How to Enable regular scan and updates with Cron
One thing you should know is that the Rkhunter script is installed in the Cron.d Daily directory for regular scanning and updating. So the script is executing by Cron every day. Therefore, you need to edit the /etc/default/rkhunter.conf file and apply the following changes. You can enable Rkhunter scan checks by setting CRON_DAILY_RUN to “true” to run daily:
CRON_DAILY_RUN="true"
Now, you can also set CRON_DB_UPDATE to true again to enable weekly updates to the Rkhunter database:
CRON_DB_UPDATE="true"
You can also set the value of APT_AUTOGEN to true if you want to enable automatic database updates:
APT_AUTOGEN="true"
Note: After making all the said changes, save the configuration file and exit it.

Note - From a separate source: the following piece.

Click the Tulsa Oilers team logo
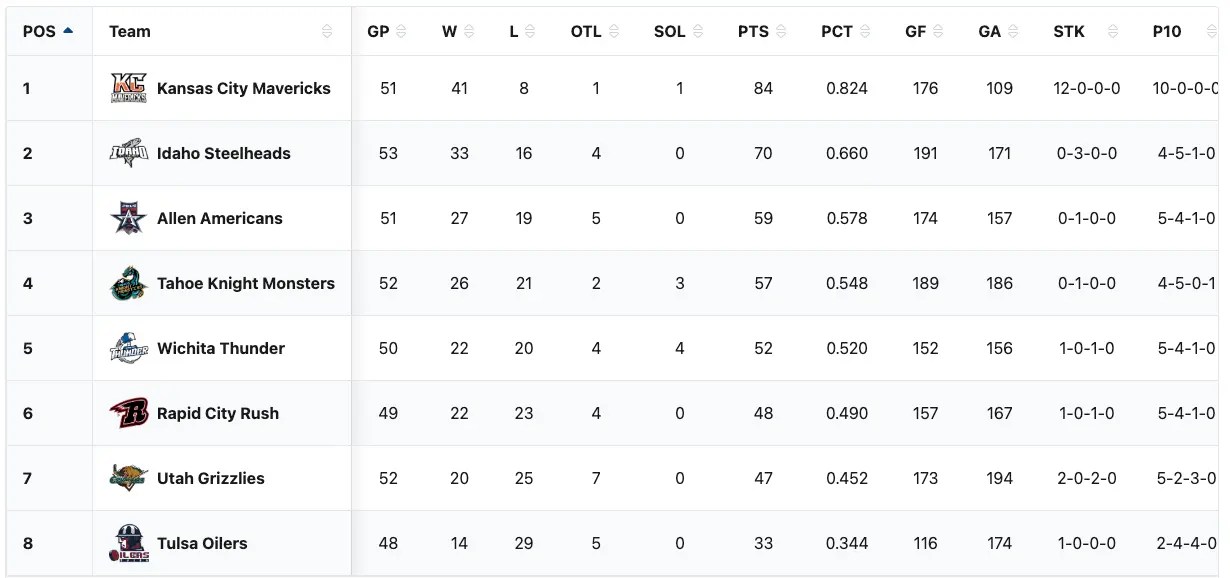The width and height of the screenshot is (1230, 578). tap(129, 543)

You can run the command below to check for any unrecognized configuration options. It should note that If any configuration problems are found, then they will display and the return code will set to 1.
rkhunter -C
or
rkhunter --config-check
Update Rkhunter text data files
After completing the previous steps, you can now run the following command to update Rkhunter text data files. It should note that these are files that Rkhunter uses to detect suspicious activity on the system. So they have to be kept up to date:
rkhunter --update
Note: As it may not be a good idea to run Rkhunter with –update in terms of security risks, you should allow your package manager to take care of updating it.
You can also get the Rkhunter version by running the following command:
rkhunter --versioncheck
How to Use Rkhunter and Perform System Check
After you have completed all the steps mentioned to configure Rkhunter correctly, you should now run the following command to perform a scan test against your system:
rkhunter --check
Interestingly, to prevent pressing ENTER each time you check, you can skip the –sk or –skip-keypress option using the following command:
rkhunter --check --sk
You can also use the –rwo or –report-warnings-only option to display warning messages only:
rkhunter --check --rwo
You should know that the Rkhunter login file is as follows:
/var/log/rkhunter.log
Conclusion
Rkhunter is a Unix-based shell script that can scan the local system for rootkits, backdoors, and possible local exploits. In this article, we first tried to teach you How to Install Rkhunter on Ubuntu 20.04. Then we looked at how to configure and use Rkhunter. It should be noted that Rkhunter can also control local system commands, startup files, network interfaces for any changes, as well as listening applications.